● **Problem to work on**
Copy exactly the lines from the line holding "The height and" through the end of the material, and no others; pictures stay out.

● **Provided material**
┌────────

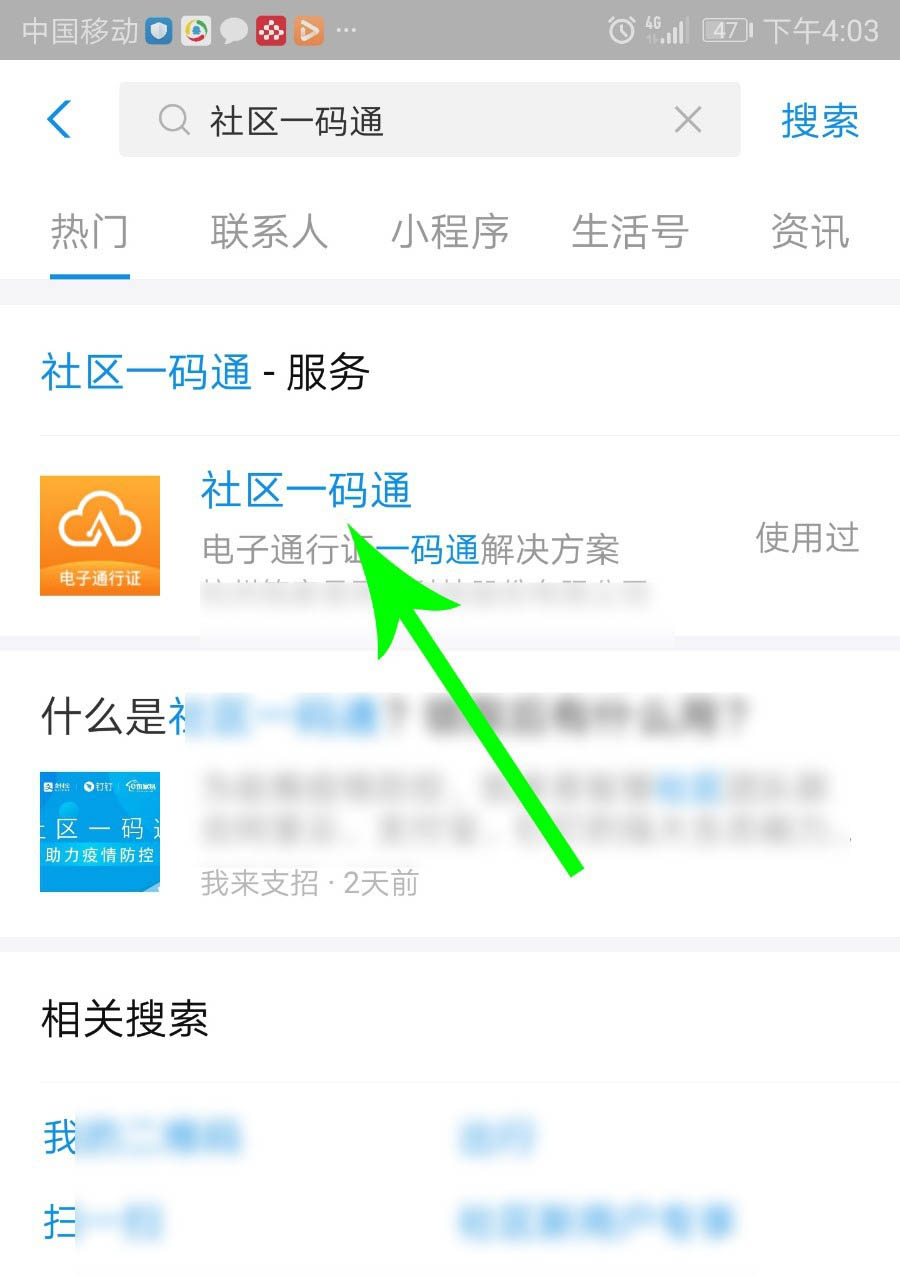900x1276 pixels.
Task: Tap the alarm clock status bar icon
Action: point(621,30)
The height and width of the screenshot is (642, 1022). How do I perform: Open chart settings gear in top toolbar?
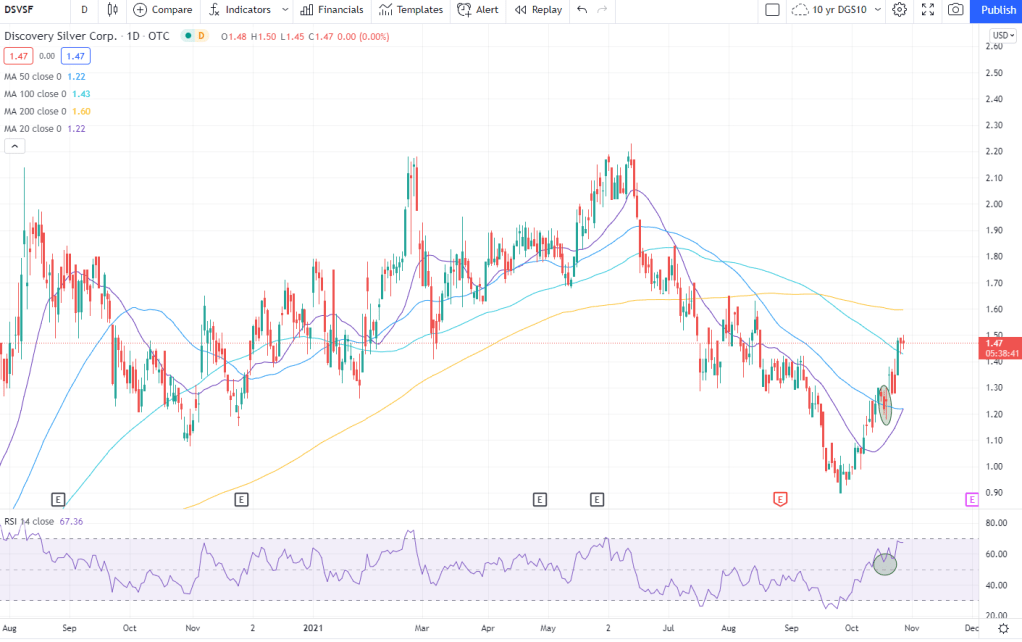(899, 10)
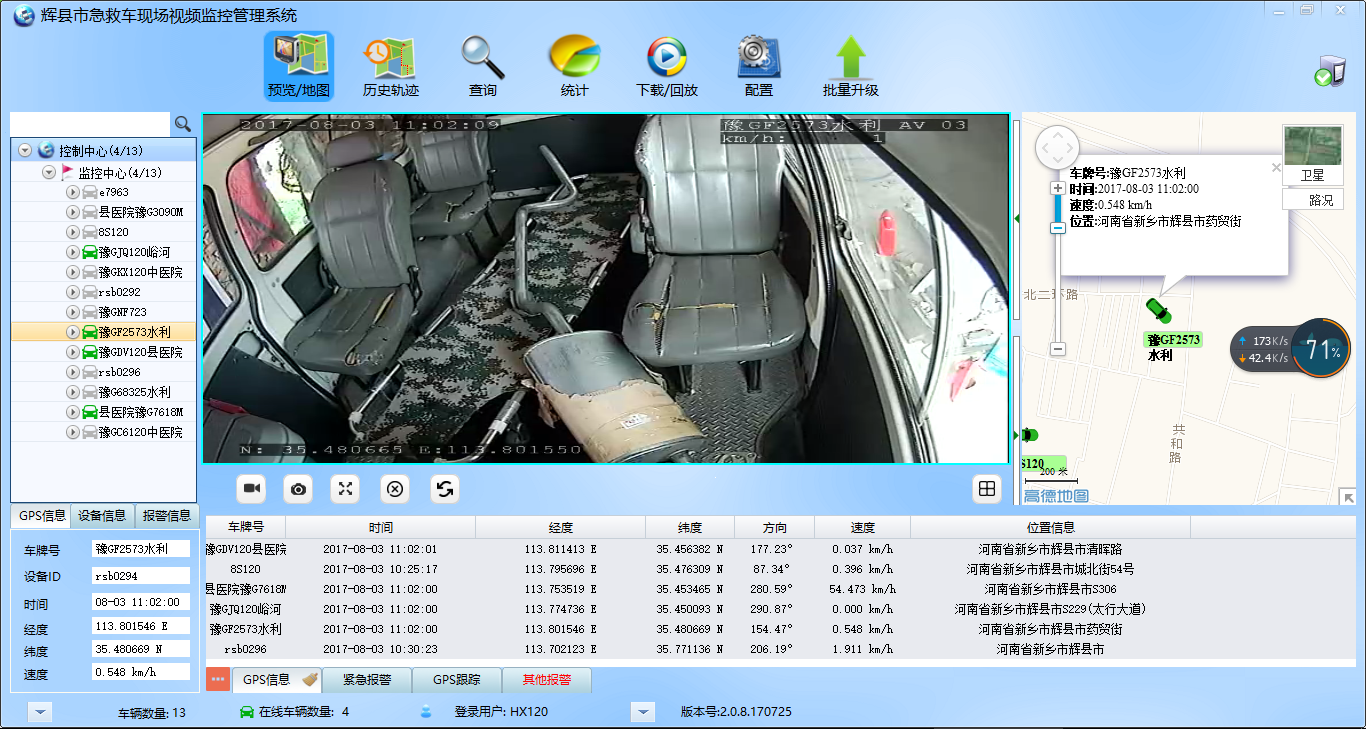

└────────

● **Task output**
The height and width of the screenshot is (642, 1022). How do I perform: Open chart settings gear in top toolbar?
(899, 10)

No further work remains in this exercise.